И вот будучи уже на корабле, Стелла поднялась на палубу и увидела Бини, стоявшего у перил. Он смотрел на море. В руках мальчик держал сачок для бабочек. Мальчик был того же роста, что и Стелла. Волосы его торчали во все стороны, впрочем, как и всегда. Бини просто не мог усидеть на месте, пока его причесывали. Ему также не нравилось, когда его стригли, поэтому приходил в гипервозбужденное состояние, всякий раз когда дядя вел его в парикмахерскую, даже если тот брал с собой любимые желейные бобы. Однако волосы мальчика всегда были чистыми. Бини очень высоко ценил личную гигиену.

Как сказал Бенедикт Боскомб Смит, в семью Бини влилась эльфийская кровь. И это было видно по его худощавому телосложению, по кончикам его ушей, которые были слегка заостренными, и его темным волосам, отливавшим синевой, если приглядеться в ним повнимательнее.

В сачке Бини было три или четыре морских бабочки, и, судя по их сложенным дрожащим крылышкам, они там были уже какое-то время. Стелла увидела, как Бини поднял свободную руку и с его пальцев начало стекать золотое сияние, которое обволокло бабочек. И в следующее мгновение они ожили, сверкая на солнце своими зелеными, покрытыми солью, крыльями. Бини раскрыл сачок, выпустил их и смотрел, как они танцуя полетели над пенящейся водой и морскими брызгами.

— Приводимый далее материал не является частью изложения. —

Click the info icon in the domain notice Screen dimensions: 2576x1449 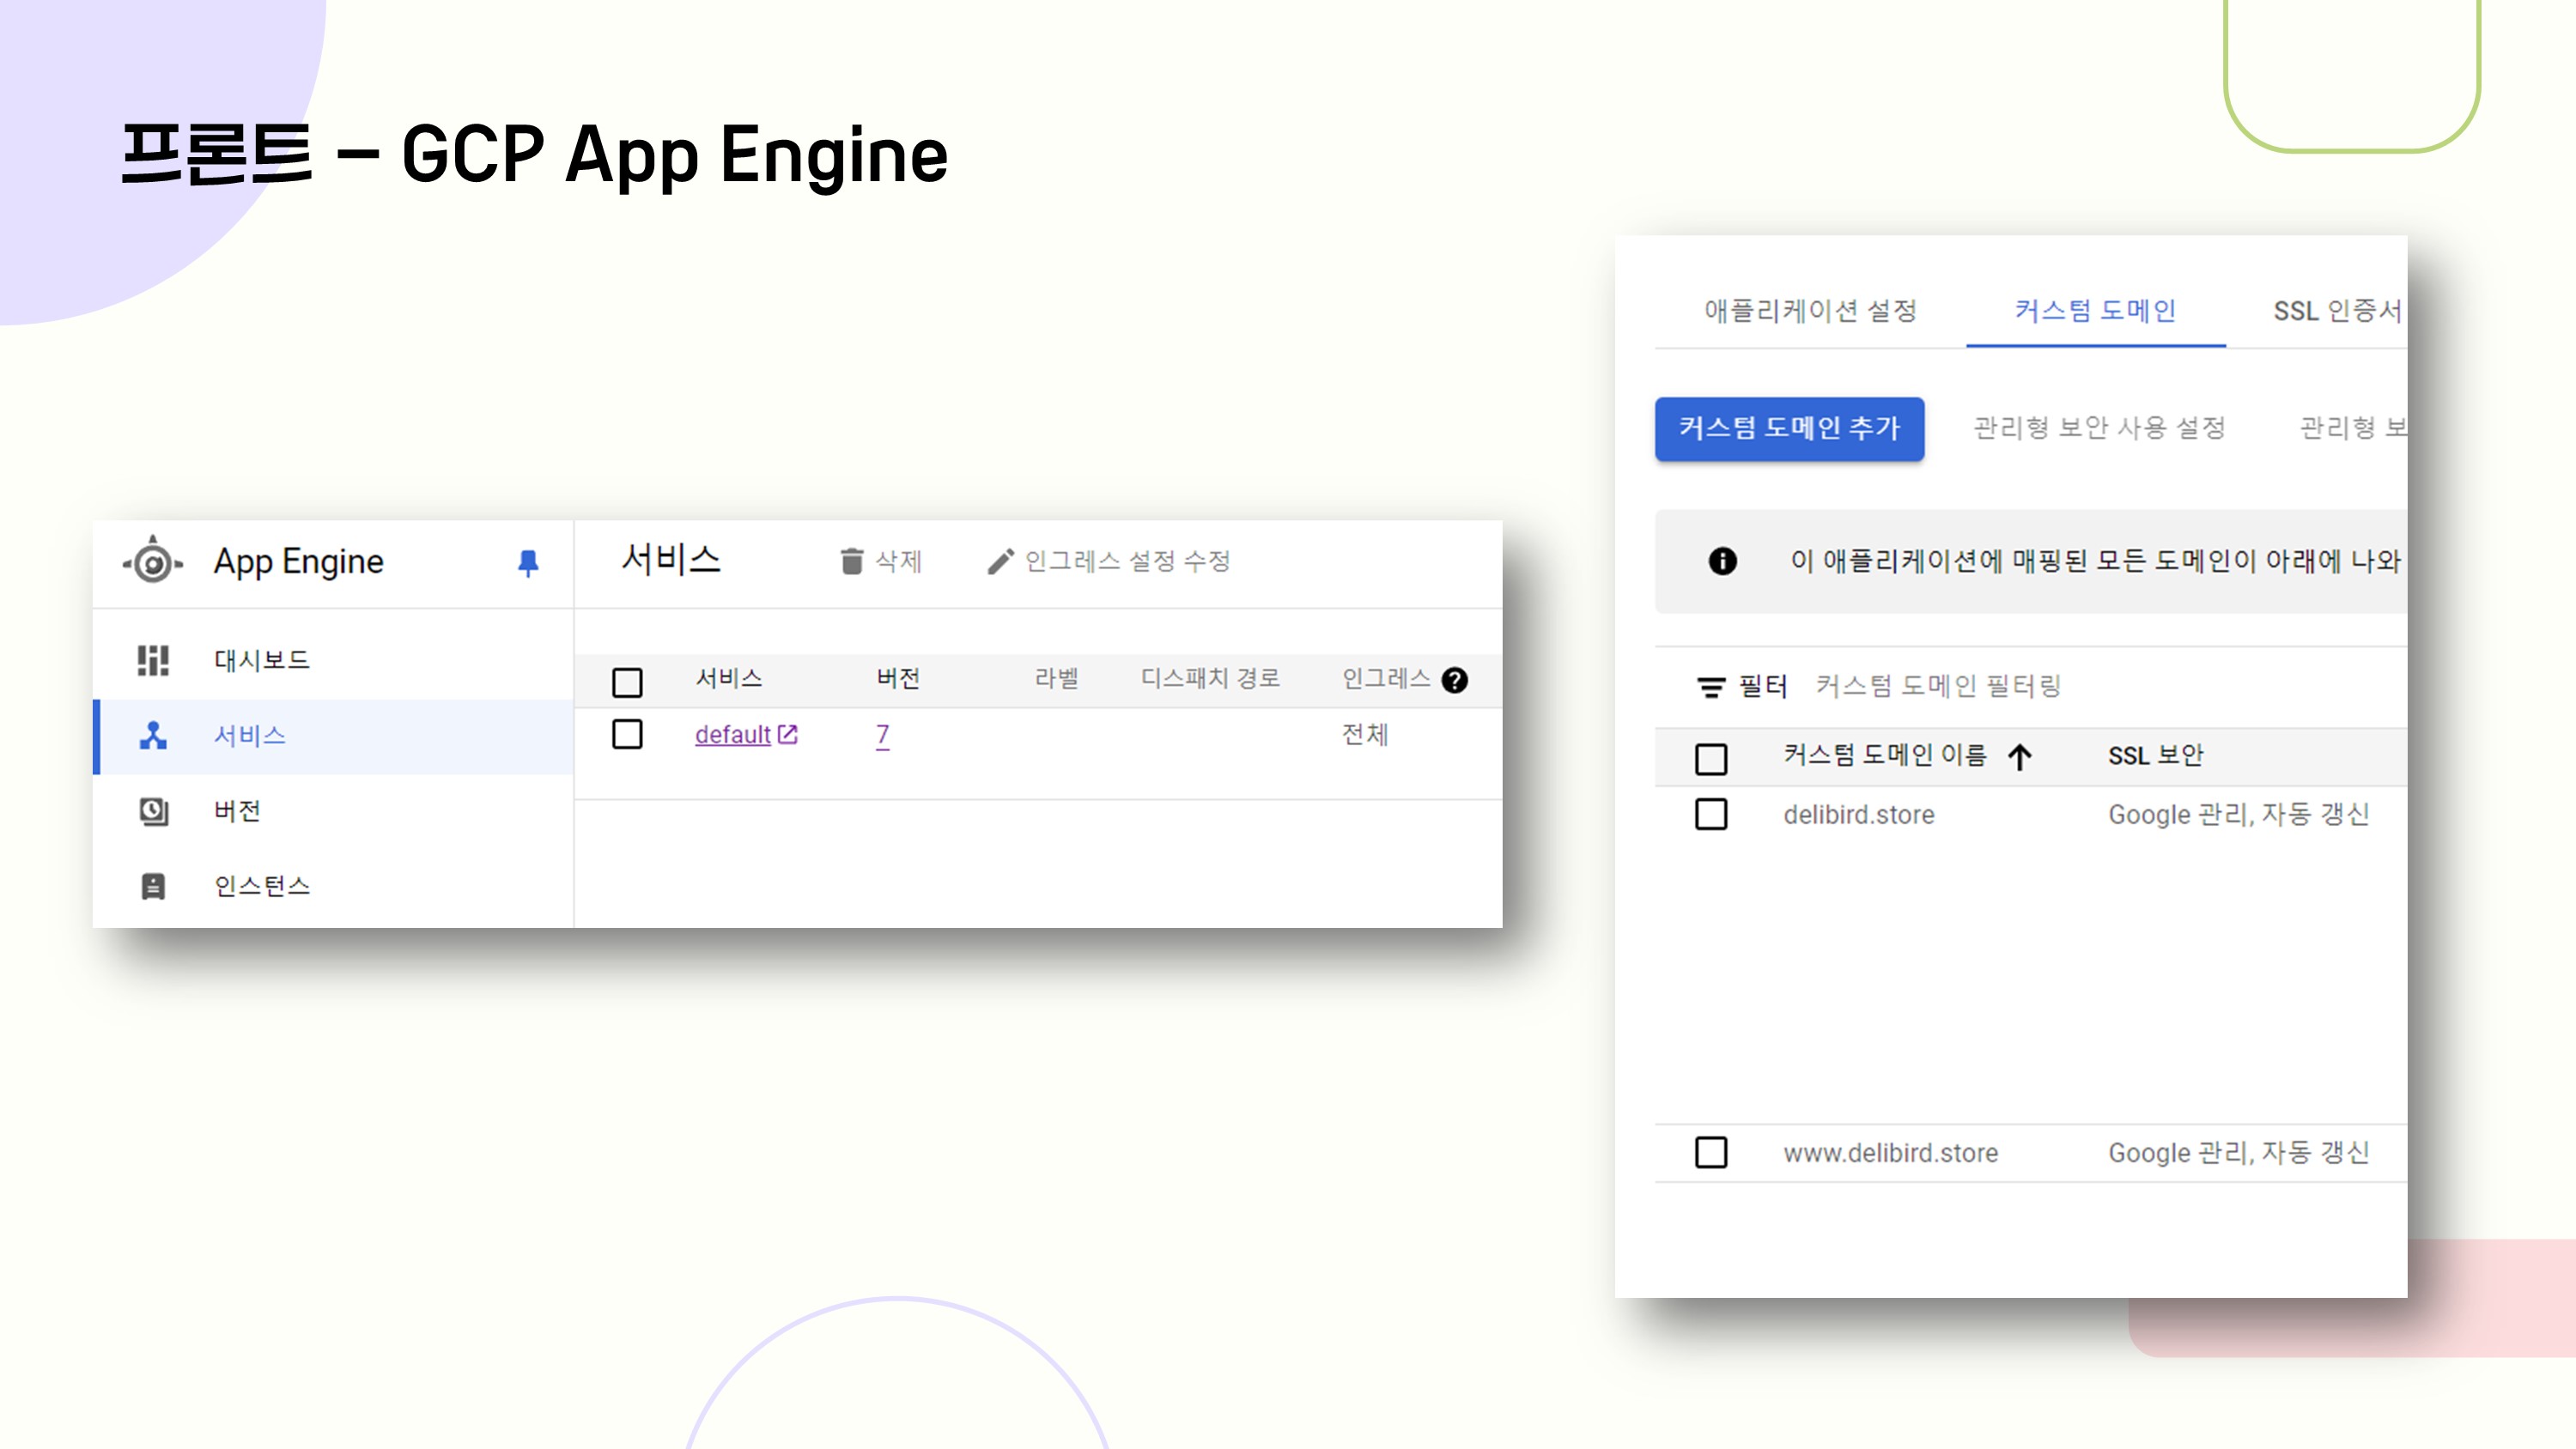[1722, 561]
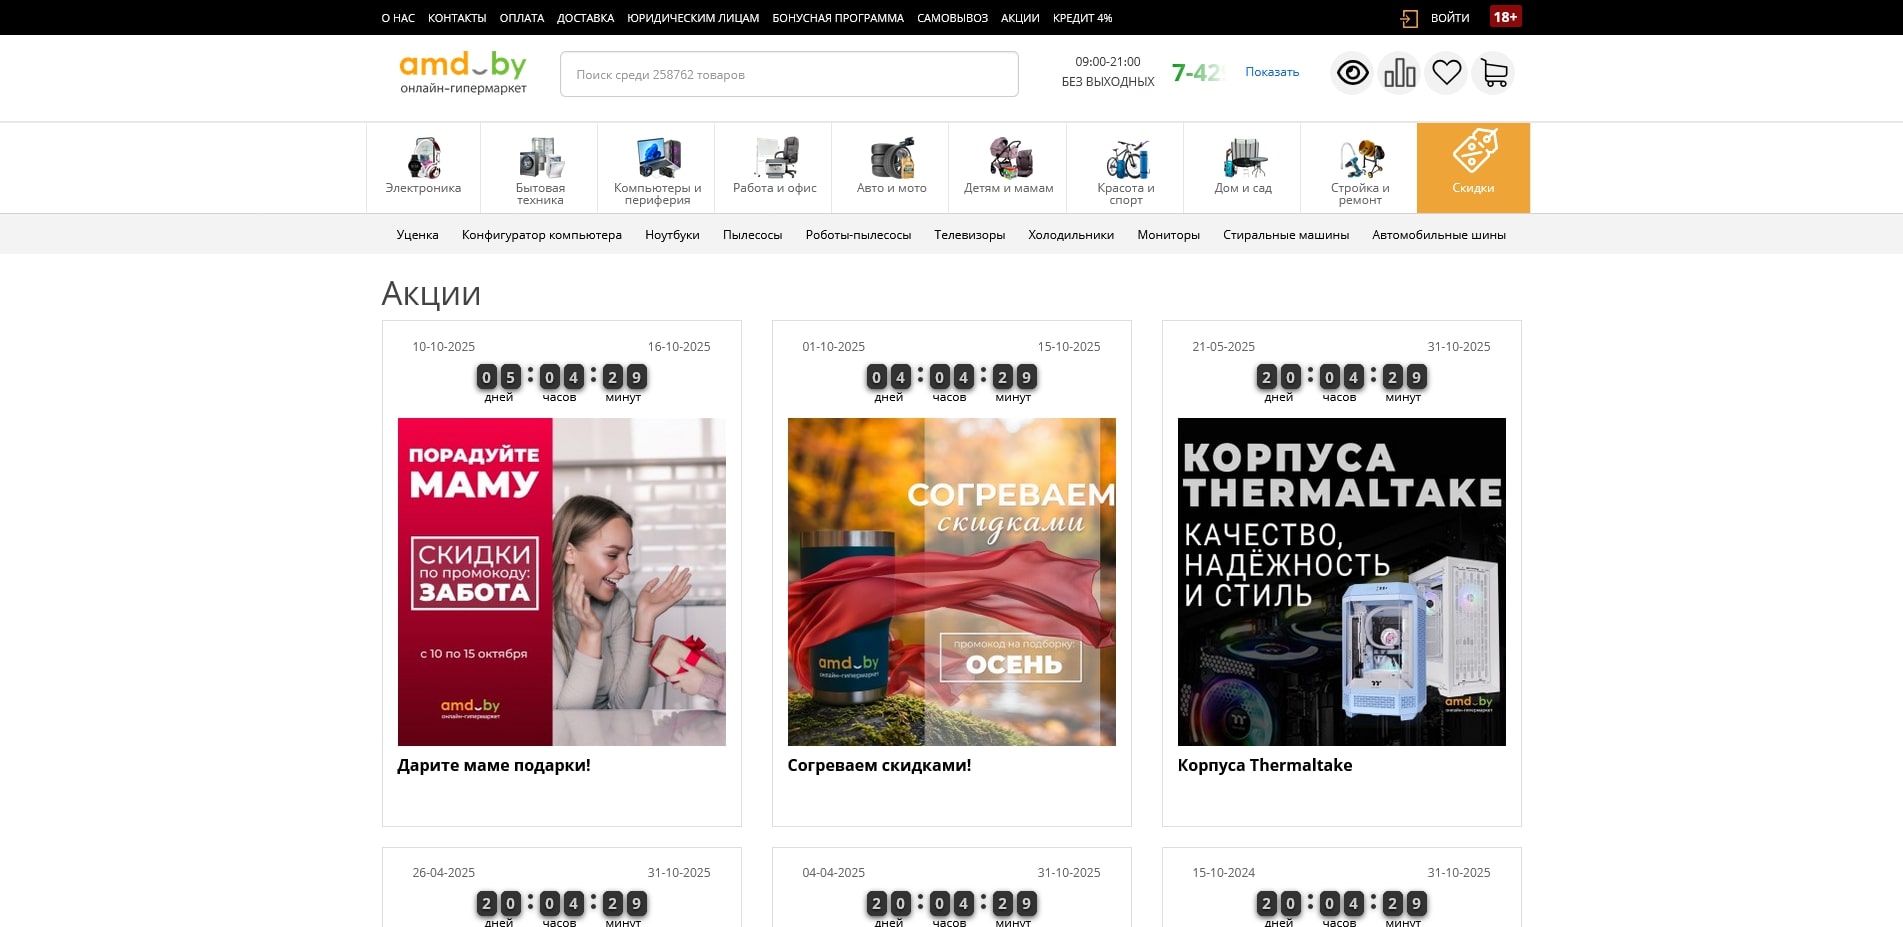Screen dimensions: 1903x927
Task: Open the favorites heart icon
Action: pyautogui.click(x=1446, y=72)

Стелла впервые узнала о целительских способностях Бини, когда они попытались взобраться на бубличное дерево в саду (потому что маковые семена растут только на самом верху), в результате чего Стелла свалилась и ободрала локоть. Вид крови мгновенно вызвал у нее тошноту. Тут же с дерева спрыгнул Бини, нежно взял ее за руку (это было впервые когда он сам до кого-то дотронулся) и с его пальцев полился золотой свет. У Стеллы перехватило дыхание от счастья и осознание того, что ее друг обладает волшебной силой. Мгновение спустя от ее пореза не осталось и следа.

— Привет, Бини, — сказала Стелла, присоединяясь к нему у перил. Она указала на сачок, который мальчик все еще сжимал в руке. — А твой дядя не выйдет из себя, когда обнаружит, что тебя нет?

— Полагаю. Но он достал банку смерти этим утром, — ответил ее друг. — Я должен был что-то сделать.

Стелла была рада, что Бини спас бабочек, и ей хотелось обнять его, но она знала, как он ненавидит это, поэтому просто нежно похлопала его по спине и предложила построить пингвинью семью на палубе. Сегодня на море был штиль, но ночью шел снег и его нападало столько, что можно было слепить несколько скульптур пингвинов.

— Я рад, что ты здесь, — сказал Бини, когда они зашагали по замерзшей палубе. — Экспедиции это пойдет на пользу.

Стелла заметила, что он достал из кармана маленького деревянного нарвала и с тревогой уставился на нее.

— О, ты взял с собой Обри, — сказала она. Она не была удивлена. Отец повидал на своем веку странных животных и вырезал сыну нарвала — полутюленя-полуединорога, в своей последней экспедиции на Черный Ледяной мост. Сам мост был чудовищно огромным сооружением, которое простиралось над морем и исчезало в морозном тумане. Никто не знал, как этот мост там оказался и куда он вел, хотя многие исследователи пытались его пересечь.